If a line in the following entries contains the string "will", it counts toward the total; report only that total.

[Stored records]
══════════

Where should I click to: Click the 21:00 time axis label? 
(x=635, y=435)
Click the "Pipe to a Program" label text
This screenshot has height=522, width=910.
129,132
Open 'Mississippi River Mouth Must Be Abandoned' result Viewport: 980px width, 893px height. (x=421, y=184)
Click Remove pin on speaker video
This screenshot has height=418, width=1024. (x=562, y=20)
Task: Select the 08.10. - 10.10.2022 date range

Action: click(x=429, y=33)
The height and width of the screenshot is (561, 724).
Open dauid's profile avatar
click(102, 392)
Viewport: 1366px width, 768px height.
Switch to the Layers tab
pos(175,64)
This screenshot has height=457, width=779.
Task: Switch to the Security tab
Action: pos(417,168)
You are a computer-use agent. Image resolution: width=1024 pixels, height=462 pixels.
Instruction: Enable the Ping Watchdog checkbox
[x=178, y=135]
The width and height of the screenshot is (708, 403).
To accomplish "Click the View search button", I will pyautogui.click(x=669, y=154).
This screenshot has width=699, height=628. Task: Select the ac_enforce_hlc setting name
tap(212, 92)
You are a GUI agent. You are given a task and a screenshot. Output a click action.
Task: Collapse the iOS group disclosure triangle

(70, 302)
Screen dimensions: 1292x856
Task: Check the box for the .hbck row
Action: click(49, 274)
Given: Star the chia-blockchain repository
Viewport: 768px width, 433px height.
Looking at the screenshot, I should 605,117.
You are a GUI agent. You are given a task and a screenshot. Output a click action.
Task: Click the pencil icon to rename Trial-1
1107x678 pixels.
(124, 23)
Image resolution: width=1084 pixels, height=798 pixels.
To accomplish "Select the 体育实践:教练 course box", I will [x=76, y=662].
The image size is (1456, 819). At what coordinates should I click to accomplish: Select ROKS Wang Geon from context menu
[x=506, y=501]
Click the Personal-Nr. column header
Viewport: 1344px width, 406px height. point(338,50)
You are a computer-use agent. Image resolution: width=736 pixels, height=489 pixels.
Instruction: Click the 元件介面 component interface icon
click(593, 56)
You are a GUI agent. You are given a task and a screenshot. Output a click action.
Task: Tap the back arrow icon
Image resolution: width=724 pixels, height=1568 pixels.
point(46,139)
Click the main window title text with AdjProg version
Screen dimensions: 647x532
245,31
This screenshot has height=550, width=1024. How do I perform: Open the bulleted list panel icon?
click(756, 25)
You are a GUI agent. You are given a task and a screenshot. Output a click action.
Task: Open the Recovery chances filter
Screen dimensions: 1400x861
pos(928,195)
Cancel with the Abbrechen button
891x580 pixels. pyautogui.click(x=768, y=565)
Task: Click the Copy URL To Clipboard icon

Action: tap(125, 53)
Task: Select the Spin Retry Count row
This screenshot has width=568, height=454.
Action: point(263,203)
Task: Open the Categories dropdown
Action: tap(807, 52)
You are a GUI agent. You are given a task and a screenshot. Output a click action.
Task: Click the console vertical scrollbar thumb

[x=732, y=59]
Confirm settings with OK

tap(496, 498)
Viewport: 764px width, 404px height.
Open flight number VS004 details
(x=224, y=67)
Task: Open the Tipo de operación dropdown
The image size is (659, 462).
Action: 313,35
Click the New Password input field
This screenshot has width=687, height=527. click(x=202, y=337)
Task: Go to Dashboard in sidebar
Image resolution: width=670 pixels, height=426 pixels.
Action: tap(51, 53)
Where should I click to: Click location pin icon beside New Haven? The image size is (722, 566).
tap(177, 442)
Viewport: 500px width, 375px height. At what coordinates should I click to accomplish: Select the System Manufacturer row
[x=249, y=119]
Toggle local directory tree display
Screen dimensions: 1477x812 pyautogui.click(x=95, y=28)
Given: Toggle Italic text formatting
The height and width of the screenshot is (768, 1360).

══════════

- _OUTPUT OF THE EXERCISE_
2